Arbeitsanweisungen >>
**a)** Beantworten Sie anhand des Textauszugs die folgenden Fragen:
(i) Wann wurden die "Kinderheere" von den deutschen Generälen verheizt?
(ii) Welches Beispiel wird für Kriege nach dem Zerfall der Sowjetunion genannt?
(iii) Welcher Krieg zeigte noch vor einer Dekade, wie schnell der Rückfall in die Barbarei gehen kann?
**b)** Nennen Sie bitte alle Herrscher und Gruppen, unter denen es laut Textauszug in der europäischen und deutschen Geschichte Diktaturen und Barbarei gab.

Textauszug >>
....................
Die Postkolonialzeit dauert in vielen Laendern Afrikas noch an, stabile Verhaeltnisse sind noch nicht erreicht. Afrika ist im Umbruch und in solchen Zeiten kommt es auch zu Gewalt und Rueckfaellen.

Nun soll man nicht meinen, dass sei "typisch Afrika". Man erinnere sich nur an die europaeische und deutsche Geschichte. Diktaturen und Barbarei gab es erst unter Zaren, Kaisern und Koenigen, dann unter Faschisten und KP-Fuehrern. Kindersoldaten? Da brauchen wir nicht zu den Kinderkreuzzuegen zurueck: im 1.WK gab es "Kinderheere", die im Oktober 1914 von den deutschen Generaelen verheizt wurden. Und die "Hitlerjugend" bildete dessen letztes Aufgebot.

Auch nach dem Zerfall der Sowjetunion kam es zu zahlreichen Kriegen, z.B. in Tschetschenien.

Wie schnell der Rueckfall aus der so stolz hochgehaltenen Zivilisiertheit in die Barbarei vonstatten gehen kann, zeigte noch vor einer Dekade der Balkankrieg. Und bis heute begreifen selbst die Deutschen nicht so recht, wie es sein konnte, dass eines der gebildetsten, kultiviertesten Voelker Europas sich zum Werkzeug beim groessten Genozids der Menschheitsgeschichte machen liess.
....................
Datenteil >>

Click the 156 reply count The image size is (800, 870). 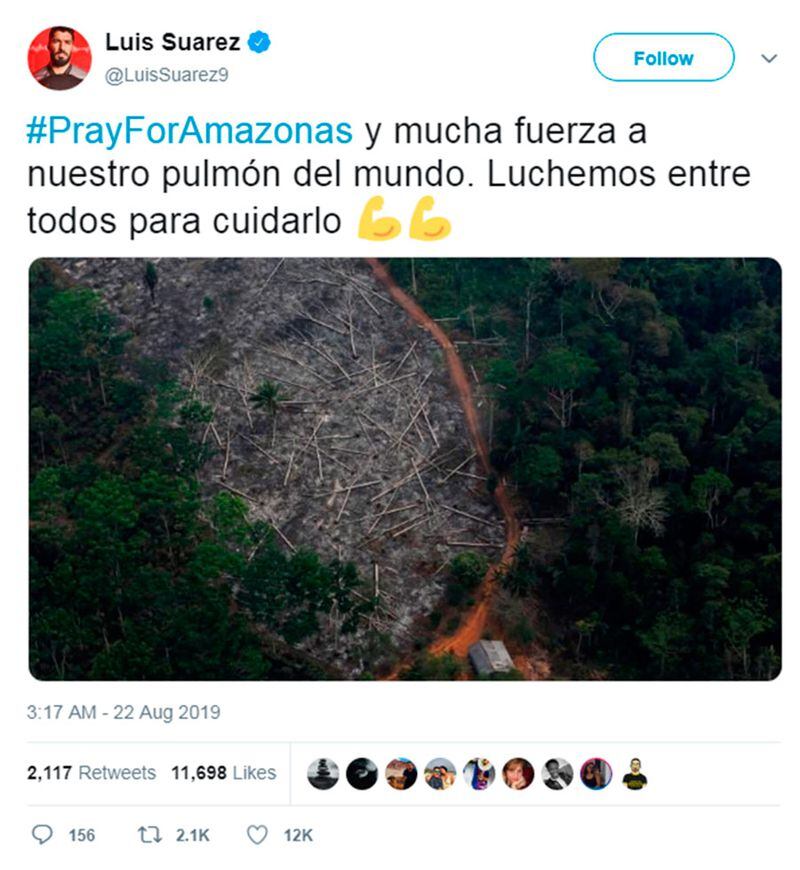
....................
Lösungen je Aufgabe >>
**a)**
(i) Im Oktober 1914.
(ii) Tschetschenien.
(iii) Der Balkankrieg.

**b)** Zaren, Kaiser, Könige, Faschisten, KP-Führer.